Peter’s moment where he gets the news that he is being dumped is shocking, sad, and funny, as is a moment later in the film where – in an attempt to get his mind off of things – he helps a Hawaiian local slaughter a pig for a lavish meal.  Also laugh inducing is when Peter gets on stage at a bar in front of Rachel and drunken spectators and sings a song from his Dracula rock opera, which is inventive and funny.  There is also many sly instances where Peter and his step brother correspond via web cam chat and another scene where Rachel and Peter go cliff diving gets some large slapstick chuckles.  One of the funnies scenes occurs when Peter awakens from a one-night stand and one of his buddies, while he’s naked in bed surrounded by tissues, asks, “Are those happy or sad tissues?” 

The supporting characters are also universally droll.  Another Apatow regular, Paul Rudd, gives us nuggets of comic gold with his performance as a pot-induced surf instructor (“When life gives you lemons, just say ‘Fuck lemons’ and bail!) and Apatowite Jonah Hill also makes a very amusing cameo as a clingy and strange restaurant greater that seems very attracted to Sarah’s new rocker boyfriend (he attempts to give his demo CD to him after Aldous has a rather bad argument with Sarah, to which he later tells Hill that he was going to listen to it, but he “just got carried on with living life”).  Perhaps the single funniest side character is played by Jack McBrayer (a very funny regular on one of TV'S best comedies, 30 ROCK) who plays a conservative Christian whom is on his honeymoon with his sex-craving wife and he reveals what a relative novice he is when it comes to pleasing her.  He utters one of the funniest lines of recent memory when he seeks sex advice from Peter by asking, “If God was such a great engineer, then why did he put the plumbing so close to the amusement park?” 

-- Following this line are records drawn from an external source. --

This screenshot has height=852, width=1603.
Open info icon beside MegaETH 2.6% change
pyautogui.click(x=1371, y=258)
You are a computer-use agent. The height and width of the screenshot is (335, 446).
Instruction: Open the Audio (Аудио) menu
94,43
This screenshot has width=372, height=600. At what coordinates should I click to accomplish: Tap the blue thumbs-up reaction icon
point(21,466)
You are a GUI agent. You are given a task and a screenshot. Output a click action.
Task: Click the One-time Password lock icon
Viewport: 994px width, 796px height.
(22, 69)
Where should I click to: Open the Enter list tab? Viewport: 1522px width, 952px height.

However great everyone is in FORGETTING SARAH MARSHALL, Peter Segel is the film’s champion and hero.  It’s his one-two punch of delivering a smart, whimsical, and humorously touching screenplay and equally witty, affectionate and endearing performance that makes his efforts here masterful.  His writing hits all the right notes, as does his performance, and what’s great about the film is that this is an adult comedy for adults, and prudes need not apply (there are the obligatory f-bombs littered throughout, and there is copious amounts of simulated sex scenes involving multiple positions, felatcio, and stimulation).  What’s truly compelling is that the film does not offer up a smorgasbord of female nudity (there are glimpses here and there) and instead has Segel offering up his own plump full frontal façade for sensationalistic effect.  Perhaps the film escaped an NC-17 for the way the sex and nudity are played up for humorous – and not eroticized – effect.  What Segel does is remind viewers – male and female alike – that human sexuality is oftentimes uncomfortable and, most crucially, that there is a decided emotional crutch to it.  Look at one vital sex scene late in the film where Peter realizes that there is more to sex than just arousal.  There are some startling truths here that other sex scenes in weaker films would miss.

FORGETTING SARAH MARSHALL is an absolute breakthrough American comedy classic.  It lovingly plays off of and continues Judd Apatow’s insistence on revolutionizing the genre by combining the best elements of female and male centric comedies and by instilling a sly level of intelligence, bawdy guffaws, and warmth and depth to its characters.  Perhaps it’s most long-standing achievement is the materialization of Jason Segel as a miraculous new comic find.  As the writer/performer of MARSHALL, he is this film’s soulful comic and dramatic heartbeat as he fully embraces every subtle, outrageous, heart-rending, and sensationalistic moment of the film without any pretense of ego or self-absorption.  The term masterpiece never really gets thrown out when discussing screen comedies.  In terms of FORGETTING SARAH MARSHALL, it proves how a comedy can seize that accolade to worthy effect.  This is one of 2008’s very best films.